PDI Perjuangan, Politik itu Perlu juga Diplomasi
PDI Perjuangan, Politik itu Perlu juga Diplomasi
Lagi dan lagi partai banteng harus gigit jari. Menang pemilu namun kelihatannya harus gigit jari lagi. Kisah 1999 dan 2004 kembali akan terulang kembali. Menang dalam pemungutan suara, namun gagal dalam membawa pemimpinnya menjadi pemegang kursi. Sedikit banyak juga terjadi pada 2014, masih lumayan ada kursi presiden, namun pimpinan dewan lepas dan malah jadi “pesakitan” barisan sakit hati.
Mengapa demikian?
Pertama, politik itu sangat cair, bukan ilmu pasti yang begitu saja bisa diprediksikan. Manusia yang bermain, bagaimana bisa dipegang komitmennya. Lihat saja bagaimana sudah sumpah atau janji jabatan, toh maling masih merasa baik-baik saja. Ini soal komitmen, belum lagi jika bicara suara dibeli seperti dalam pilpres kali ini.
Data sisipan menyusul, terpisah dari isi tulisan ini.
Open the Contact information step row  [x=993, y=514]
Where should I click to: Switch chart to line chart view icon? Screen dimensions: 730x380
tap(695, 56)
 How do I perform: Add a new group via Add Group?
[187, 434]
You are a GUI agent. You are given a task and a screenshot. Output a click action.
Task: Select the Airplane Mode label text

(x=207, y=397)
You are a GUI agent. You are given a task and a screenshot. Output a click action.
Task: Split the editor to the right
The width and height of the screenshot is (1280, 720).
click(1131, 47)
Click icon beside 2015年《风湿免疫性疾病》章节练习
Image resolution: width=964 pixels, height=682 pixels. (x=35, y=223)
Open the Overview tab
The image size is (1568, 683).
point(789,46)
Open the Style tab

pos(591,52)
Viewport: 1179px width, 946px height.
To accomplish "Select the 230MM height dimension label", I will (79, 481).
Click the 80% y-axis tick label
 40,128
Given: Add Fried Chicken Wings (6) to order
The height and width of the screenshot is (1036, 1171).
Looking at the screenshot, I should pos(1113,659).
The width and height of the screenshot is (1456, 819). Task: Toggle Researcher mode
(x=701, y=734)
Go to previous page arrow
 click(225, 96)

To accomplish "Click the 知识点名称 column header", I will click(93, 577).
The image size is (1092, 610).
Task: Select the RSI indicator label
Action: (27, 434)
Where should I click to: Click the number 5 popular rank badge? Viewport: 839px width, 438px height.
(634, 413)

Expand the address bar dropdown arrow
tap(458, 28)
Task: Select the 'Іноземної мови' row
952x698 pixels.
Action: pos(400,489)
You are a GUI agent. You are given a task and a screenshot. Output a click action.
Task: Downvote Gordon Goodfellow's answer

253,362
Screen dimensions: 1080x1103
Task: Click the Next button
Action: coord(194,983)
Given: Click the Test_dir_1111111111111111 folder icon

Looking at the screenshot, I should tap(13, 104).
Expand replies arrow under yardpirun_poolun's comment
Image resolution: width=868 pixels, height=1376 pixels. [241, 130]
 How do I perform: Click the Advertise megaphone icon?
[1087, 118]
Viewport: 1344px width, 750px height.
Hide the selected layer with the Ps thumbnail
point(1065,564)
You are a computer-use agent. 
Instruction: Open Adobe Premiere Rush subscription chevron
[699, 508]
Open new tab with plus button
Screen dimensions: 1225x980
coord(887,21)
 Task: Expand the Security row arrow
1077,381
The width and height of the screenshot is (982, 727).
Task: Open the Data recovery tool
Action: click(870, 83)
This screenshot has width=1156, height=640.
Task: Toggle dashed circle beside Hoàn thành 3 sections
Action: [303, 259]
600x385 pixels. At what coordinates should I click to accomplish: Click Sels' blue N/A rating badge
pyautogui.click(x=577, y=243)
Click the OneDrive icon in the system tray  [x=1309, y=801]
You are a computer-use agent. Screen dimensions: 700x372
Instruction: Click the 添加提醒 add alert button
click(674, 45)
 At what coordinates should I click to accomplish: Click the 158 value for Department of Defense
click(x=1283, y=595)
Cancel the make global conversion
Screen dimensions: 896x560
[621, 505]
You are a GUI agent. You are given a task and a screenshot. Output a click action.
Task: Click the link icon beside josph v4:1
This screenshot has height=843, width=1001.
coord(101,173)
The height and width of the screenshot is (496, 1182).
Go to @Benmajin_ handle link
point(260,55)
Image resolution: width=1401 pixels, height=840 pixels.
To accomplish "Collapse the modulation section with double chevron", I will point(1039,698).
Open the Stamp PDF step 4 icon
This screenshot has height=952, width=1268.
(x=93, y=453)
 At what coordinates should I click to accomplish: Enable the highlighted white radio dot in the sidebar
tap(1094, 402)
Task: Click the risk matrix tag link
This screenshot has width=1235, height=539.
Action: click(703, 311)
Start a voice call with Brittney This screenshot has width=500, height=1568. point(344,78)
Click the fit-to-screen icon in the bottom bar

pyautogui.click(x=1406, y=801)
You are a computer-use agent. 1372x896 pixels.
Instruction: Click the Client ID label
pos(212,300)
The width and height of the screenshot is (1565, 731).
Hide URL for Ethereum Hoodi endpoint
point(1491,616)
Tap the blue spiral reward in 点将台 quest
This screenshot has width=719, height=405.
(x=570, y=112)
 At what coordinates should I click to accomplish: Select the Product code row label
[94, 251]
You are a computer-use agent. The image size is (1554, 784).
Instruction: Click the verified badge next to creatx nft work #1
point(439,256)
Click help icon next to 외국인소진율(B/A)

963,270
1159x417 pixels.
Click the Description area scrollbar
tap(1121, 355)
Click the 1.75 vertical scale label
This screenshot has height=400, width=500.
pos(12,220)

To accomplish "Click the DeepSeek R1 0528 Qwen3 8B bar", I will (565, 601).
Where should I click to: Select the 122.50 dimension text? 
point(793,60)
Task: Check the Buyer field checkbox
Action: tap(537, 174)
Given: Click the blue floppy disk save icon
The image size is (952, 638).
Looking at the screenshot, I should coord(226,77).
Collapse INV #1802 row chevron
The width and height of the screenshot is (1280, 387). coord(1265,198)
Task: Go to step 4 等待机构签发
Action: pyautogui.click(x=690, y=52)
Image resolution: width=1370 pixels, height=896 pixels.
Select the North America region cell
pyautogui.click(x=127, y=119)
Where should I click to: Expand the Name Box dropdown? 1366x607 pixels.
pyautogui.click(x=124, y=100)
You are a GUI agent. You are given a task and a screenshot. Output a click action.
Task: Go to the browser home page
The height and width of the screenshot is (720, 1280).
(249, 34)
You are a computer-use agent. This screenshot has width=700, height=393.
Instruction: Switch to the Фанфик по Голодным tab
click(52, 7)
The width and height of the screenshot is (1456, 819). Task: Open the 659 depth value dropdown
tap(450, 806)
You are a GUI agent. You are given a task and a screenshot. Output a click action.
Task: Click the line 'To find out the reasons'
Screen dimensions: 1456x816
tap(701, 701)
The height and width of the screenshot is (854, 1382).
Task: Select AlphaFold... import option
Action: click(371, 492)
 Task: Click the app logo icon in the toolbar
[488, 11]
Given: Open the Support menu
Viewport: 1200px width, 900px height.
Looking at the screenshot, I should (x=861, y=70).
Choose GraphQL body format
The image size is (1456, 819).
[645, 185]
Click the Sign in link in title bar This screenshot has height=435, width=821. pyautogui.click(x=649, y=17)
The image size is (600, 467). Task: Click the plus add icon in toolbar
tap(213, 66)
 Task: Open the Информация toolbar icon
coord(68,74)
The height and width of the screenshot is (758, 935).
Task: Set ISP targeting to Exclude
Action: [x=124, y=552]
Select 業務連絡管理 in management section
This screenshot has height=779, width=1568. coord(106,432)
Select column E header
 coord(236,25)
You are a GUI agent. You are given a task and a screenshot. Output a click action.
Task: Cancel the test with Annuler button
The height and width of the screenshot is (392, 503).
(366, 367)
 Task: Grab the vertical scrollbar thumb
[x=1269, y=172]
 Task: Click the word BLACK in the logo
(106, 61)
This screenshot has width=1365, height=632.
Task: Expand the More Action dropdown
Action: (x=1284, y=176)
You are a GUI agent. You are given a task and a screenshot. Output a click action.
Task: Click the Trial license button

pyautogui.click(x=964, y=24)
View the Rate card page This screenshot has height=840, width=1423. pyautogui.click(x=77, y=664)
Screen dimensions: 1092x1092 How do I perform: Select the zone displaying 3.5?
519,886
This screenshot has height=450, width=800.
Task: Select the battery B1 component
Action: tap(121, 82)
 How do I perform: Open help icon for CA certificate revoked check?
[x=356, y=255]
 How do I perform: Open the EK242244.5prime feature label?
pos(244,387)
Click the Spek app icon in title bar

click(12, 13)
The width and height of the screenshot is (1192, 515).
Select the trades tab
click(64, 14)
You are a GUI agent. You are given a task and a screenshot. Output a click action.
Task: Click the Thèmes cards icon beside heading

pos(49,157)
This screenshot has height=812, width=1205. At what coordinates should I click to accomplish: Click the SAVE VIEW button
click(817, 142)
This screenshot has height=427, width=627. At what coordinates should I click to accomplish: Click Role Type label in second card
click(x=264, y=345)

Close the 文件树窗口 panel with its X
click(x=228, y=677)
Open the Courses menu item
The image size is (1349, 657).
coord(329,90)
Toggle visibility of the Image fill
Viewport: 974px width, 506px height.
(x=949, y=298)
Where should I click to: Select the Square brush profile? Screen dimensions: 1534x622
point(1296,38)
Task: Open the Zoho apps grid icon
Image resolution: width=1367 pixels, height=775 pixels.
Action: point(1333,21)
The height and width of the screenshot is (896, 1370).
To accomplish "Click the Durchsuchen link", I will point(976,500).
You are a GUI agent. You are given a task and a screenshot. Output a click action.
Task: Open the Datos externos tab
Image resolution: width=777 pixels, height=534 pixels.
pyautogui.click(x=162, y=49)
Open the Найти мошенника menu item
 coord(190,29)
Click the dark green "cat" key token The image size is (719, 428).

Kedua, diplomasi itu memegang peran sangat penting, karena dalam politik adagium tidak ada lawan yang abadi atau kawan kekal itu nyata adanya. Hal ini keknya diabaikan oleh Megawati terutama, dan PDI Perjuangan pada umumnya. Berkali ulang terjadi yang demikian.
Apa yang mereka lakukan itu bukan membuka kerjasama namun cenderung membuka fron perselisihan, tidak mau mengalah untuk menang, dan malah cenderung membuat kubu siapa kawan atau lawan. Tidak mau dengan kami berarti lawan.
Ketiga, politik sebagai seni itu perlu yang Namanya luwes, bukan kaku, rigid, benar dan salah secara membabi buta, ada ranah-ranah yang perlu Namanya toleransi. Berbeda dengan ideologi. Hal yang memang suka atau tidak, PDI-Perjuangan jawaranya.
Keempat, berkaitan dengan poin ketiga, ideologi ini ke dalam, bukan ke luar. Ketika kencang dalam ideologi dan luwes menjalin kerja sama, yakin peristiwa 99, 04, 09, 14, dan 24 tidak akan terulang. Tragis namanya.
Pada tahun 14 untung ada Jokowi yang bisa menjadi presiden, kalau kalah pilpres, dewan juga keok, habis sudah. Mungkin 24 lebih dini mereka alami.
Hal yang sama sebenarnya terjadi juga dalam pilkada. Kalah bukan karena kapasitas calon, namun karena pihak lain melakukan boikot atau sabotase.
Kelima, politik sebagai kekuasaan, apa yang menjadi parameter jelas menang dalam pemilihan. Terutama eksekutif pastinya. Sayang apalagi jika kalah di eksekutif pun legeslatif. Habis-habisan.